### Import les librairies

In [214]:
import numpy as np
import pandas as pd


### Importer les csv

In [215]:
path = './Data_use_case_Yelp/use_case/'
# path_sample = path + 'sample'

review_file = 'avis.csv'
categorie_file = 'categories.csv'
checkin_file = 'checkin.csv'
conseil_file = 'conseils.csv'
horaires_file = 'horaires.csv'
restaurant_features_file = 'restaurants_features.csv'
restaurant_file = 'restaurants.csv'
services_file = 'services.csv'
utilisateurs_file = 'utilisateurs.csv'

### Charger les données dans le dataframes

In [216]:
services = pd.read_csv(path + services_file, skip_blank_lines=True)
categories = pd.read_csv(path + categorie_file, skip_blank_lines=True)
horaires = pd.read_csv(path + horaires_file, skip_blank_lines=True)
business = pd.read_csv(path + restaurant_file, skip_blank_lines=True)
tip = pd.read_csv(path + conseil_file, skip_blank_lines=True)
checkins = pd.read_csv(path + checkin_file, skip_blank_lines=True)
user = pd.read_csv(path + utilisateurs_file, skip_blank_lines=True)
reviews = pd.read_csv(path + review_file, skip_blank_lines=True)
restaurant_features = pd.read_csv(path + restaurant_features_file, skip_blank_lines=True)

### Donner une moyenne d'étoiles par restaurants

In [217]:
avg_stars = reviews.groupby('restaurant_id')['etoiles'].mean().reset_index(name='avg_stars')

### Récupérer le nombres d'avis par restaurants

In [218]:
review_count_total = reviews.groupby('restaurant_id')['etoiles'].count().reset_index(name='review_count_total')

### Récupérer ratio d'avis favorables (étoile > 4)

In [219]:
positive_review_count = reviews[reviews['etoiles'] >= 4].groupby('restaurant_id')['avis_id'].count().reset_index(name='positif_review_count')

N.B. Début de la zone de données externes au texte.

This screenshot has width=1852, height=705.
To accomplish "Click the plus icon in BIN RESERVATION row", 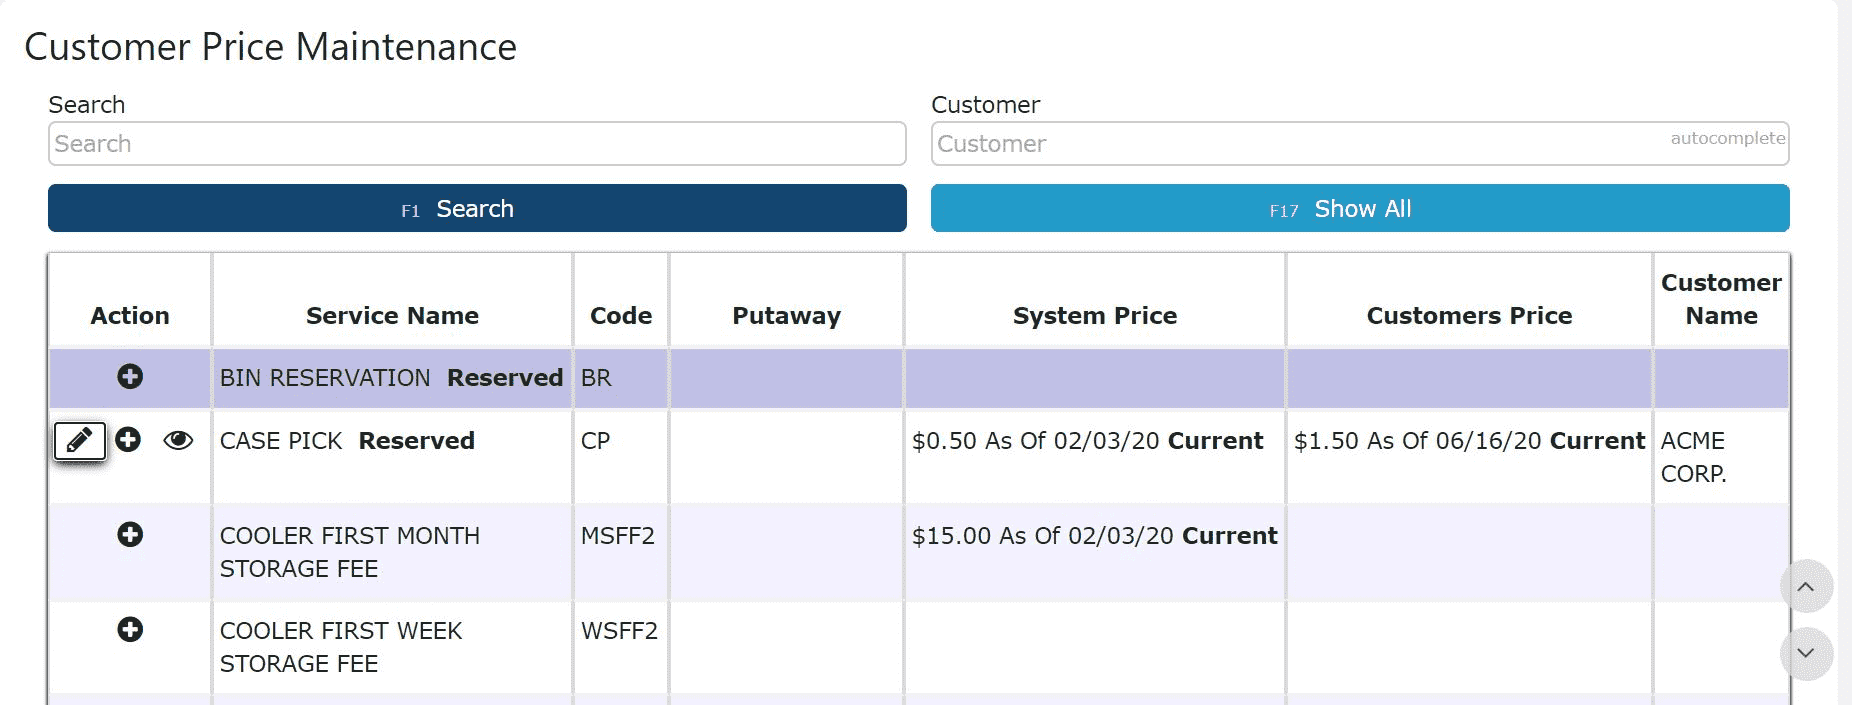I will [x=130, y=377].
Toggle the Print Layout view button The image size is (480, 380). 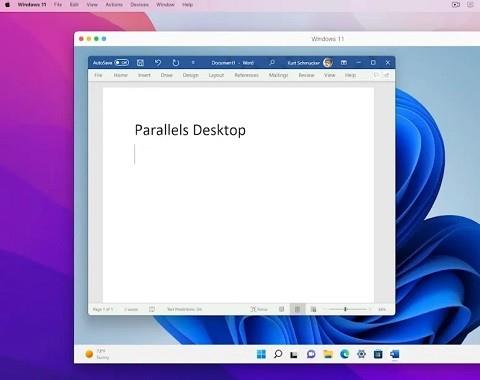297,309
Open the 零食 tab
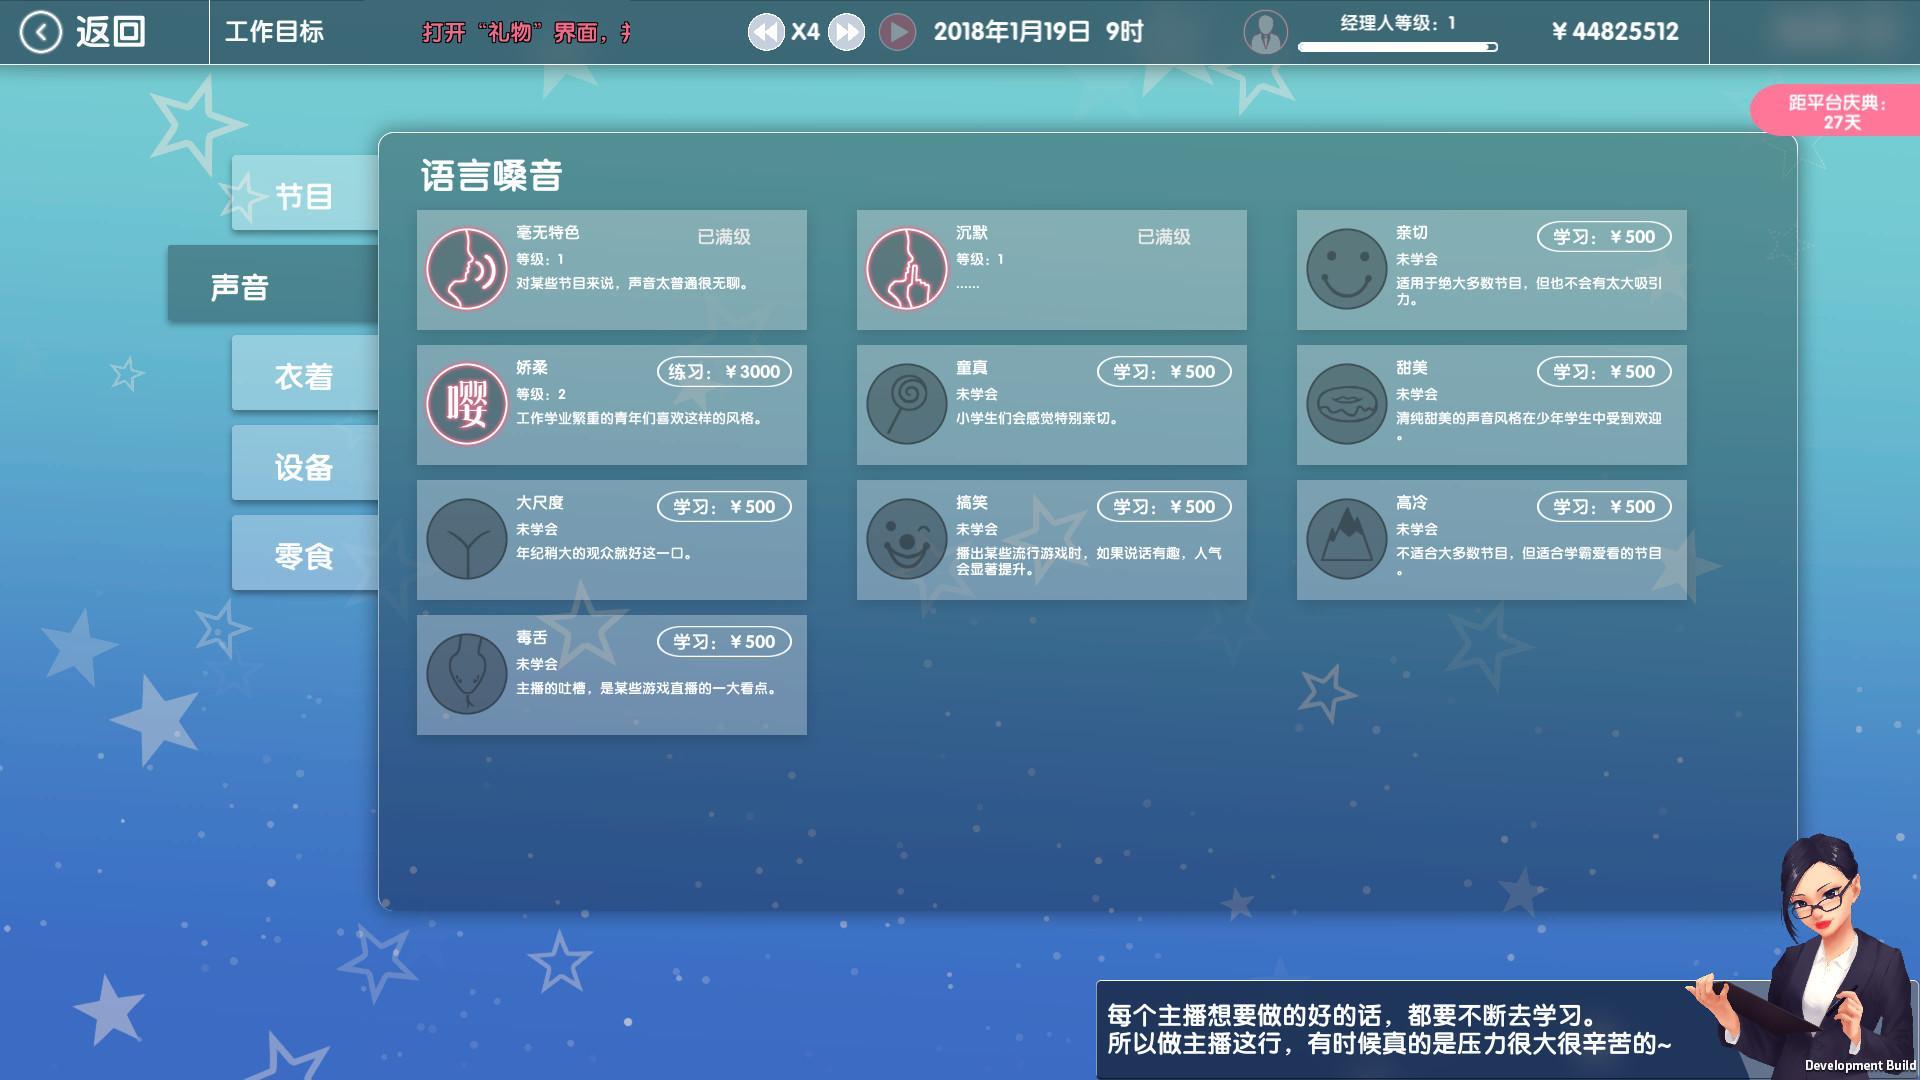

### Nombres totales de check-ins

In [220]:
checkins_total = checkins.groupby('restaurant_id')['date'].count().reset_index(name='checkins_total')

### Indiquer si le restaurant fait parti d'une chaine

In [221]:
business['is_chain'] = business.groupby('nom')['restaurant_id'].transform('count') >= 3

### cout moyen du restautant

In [222]:
prices = services[['restaurant_id', 'prix']].rename(columns={'prix': 'price_range'})

### Nombre d'utilisateur élite ayant commenté le restaurant

In [223]:
reviews_by_elites = reviews.merge(user[['utilisateur_id', 'elite']], on='utilisateur_id', how='left')

elite_review = reviews_by_elites[reviews_by_elites['elite'] == 1]

elite_users_count = elite_review.groupby('restaurant_id')['utilisateur_id'].nunique().reset_index(name='elite_user_count')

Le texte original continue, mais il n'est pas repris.